During its 3 1/2-year reign, the Khmer Rouge systematically killed government leaders, teachers, professionals, artists and musicians - anyone with education or training who might threaten the Khmer Rouge world view. But instead of killing Kravanh, the soldier asks if he knows how to play.

Kravanh plays for him. Before long he is playing for an audience of Khmer Rouge soliders, one of whom arranges for Kravanh to get his own accordion.

For a time, he is separated from the other workers to become part of a musicians group, assigned to perform for Khmer Rouge gatherings where only Khmer Rouge songs are permitted.

The musicians are granted special favors, such as extra food, while other workers are dying by the thousands. Those who do not starve to death succumb to disease. Many are executed for working too slowly, asking a wrong question or expressing grief.

In one incident, an executioner is sent to kill Kravanh for playing songs considered unpatriotic to the Khmer Rouge. Kravanh is playing when the soldier enters his house:

He (the soldier) listened until the end of the song. Then the most extraordinary thing happened. This brutal man looked into my eyes and . . . said to me, "I am a Khmer Rouge soldier. I am trained to kill my own parents if I am ordered to, so why can't I kill you?"
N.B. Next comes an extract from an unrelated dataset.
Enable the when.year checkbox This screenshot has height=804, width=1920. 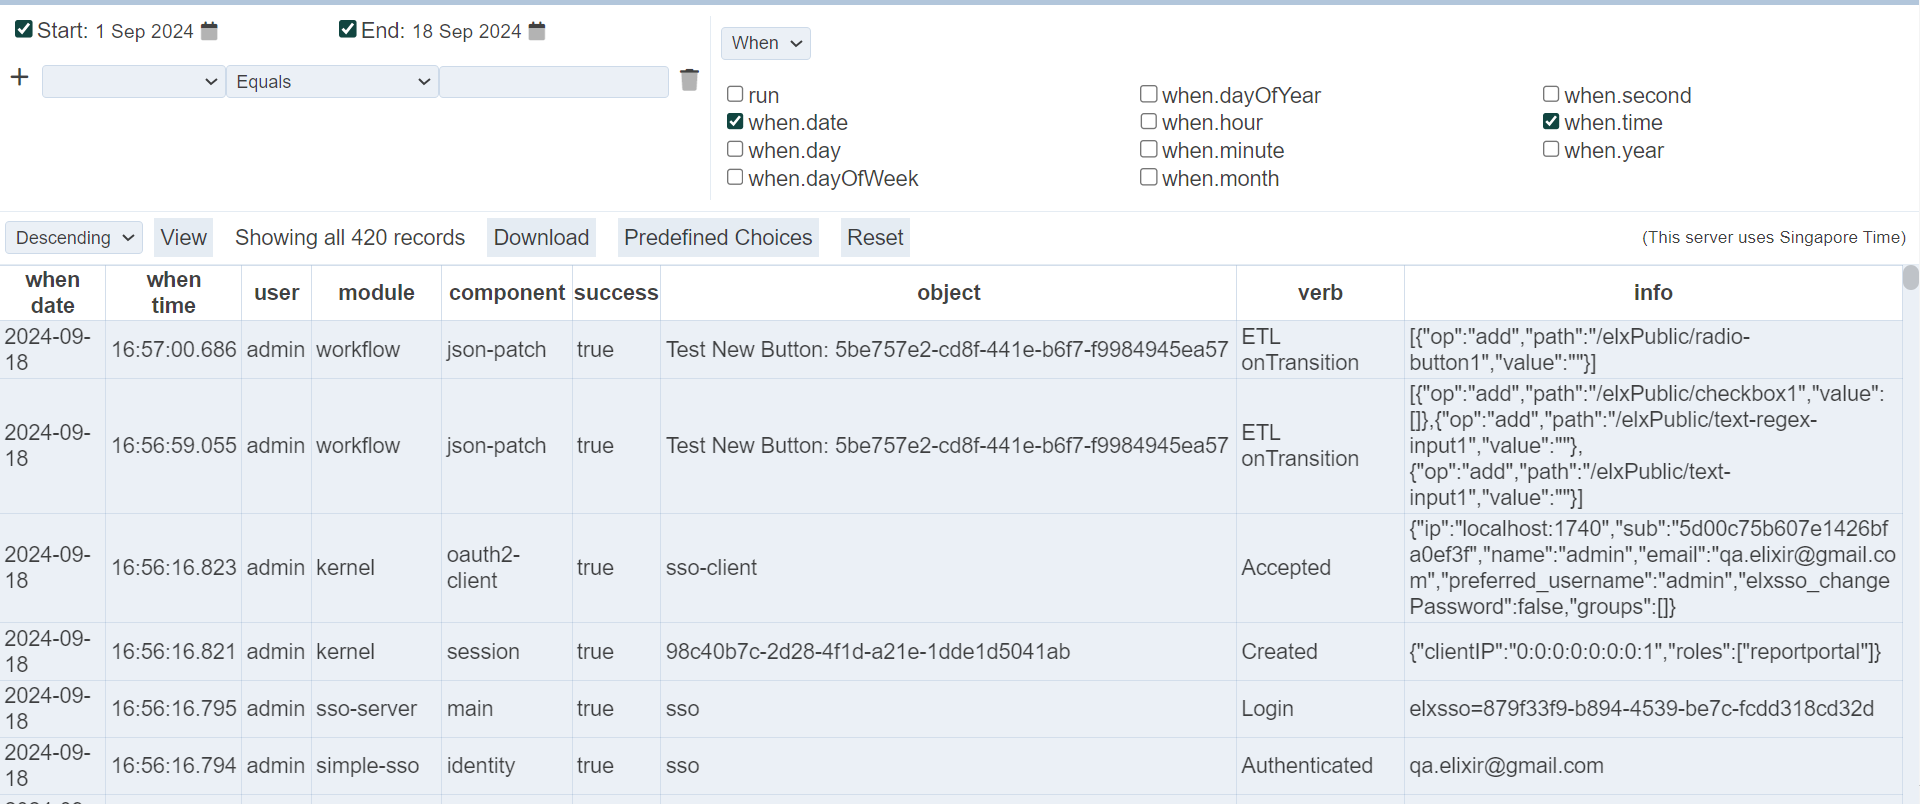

The just-completed manuscript has been accepted by a literary agent, Elizabeth Wales, who said it was "one of the more moving manuscripts I've ever read." Wales said she's confident the manuscript will be accepted by a major publisher.

"The story reminds us that we have some commonness as human beings," shown in this case when "the victim gets through to the humanity of the torturer through music," Wales said. One of the messages is that "it's not science, not law, not policy that saves us. It's art, beauty, truth."

The story probably would not have been told had Lefreniere not asked Kravanh one autumn day in 1992, "How did you survive?" Neither knew at the time that the question, asked innocently over lunch, would start a two-year process of question-and-answer, of remembering and purging and crying and, sometimes, a little screaming. Lefreniere took notes.

"The first time I met Bree, I didn't have a plan to say, `Oh, I will tell this to her,' " Kravanh said. "She just asked me. I said it was a long story; are you sure you want to know? She said, `I love to write,' and I said, `I love to tell.' "

Kravanh is still teaching music, this time to Southeast Asian refugee kids in the Tacoma area, many of whom carry in their lives the legacies of war and genocide as Kravanh does. The nightmares, the flashbacks, the grief for his family - they will always be there for him.

Among his plans: to finish up at Tacoma Community College, study political science at The Evergreen State College, work as an activist and advocate for the refugee community.

And maybe, someday, he will read his own story. He hasn't been able to do that so far.

"When I read it, everything still sticks in my eyes. I want to cry out and shout," he said. "I can't read and read and read. When I get to a very sad paragraph, I just stop. `How can I do this?' I need to have control over my emotions. Then I can read it."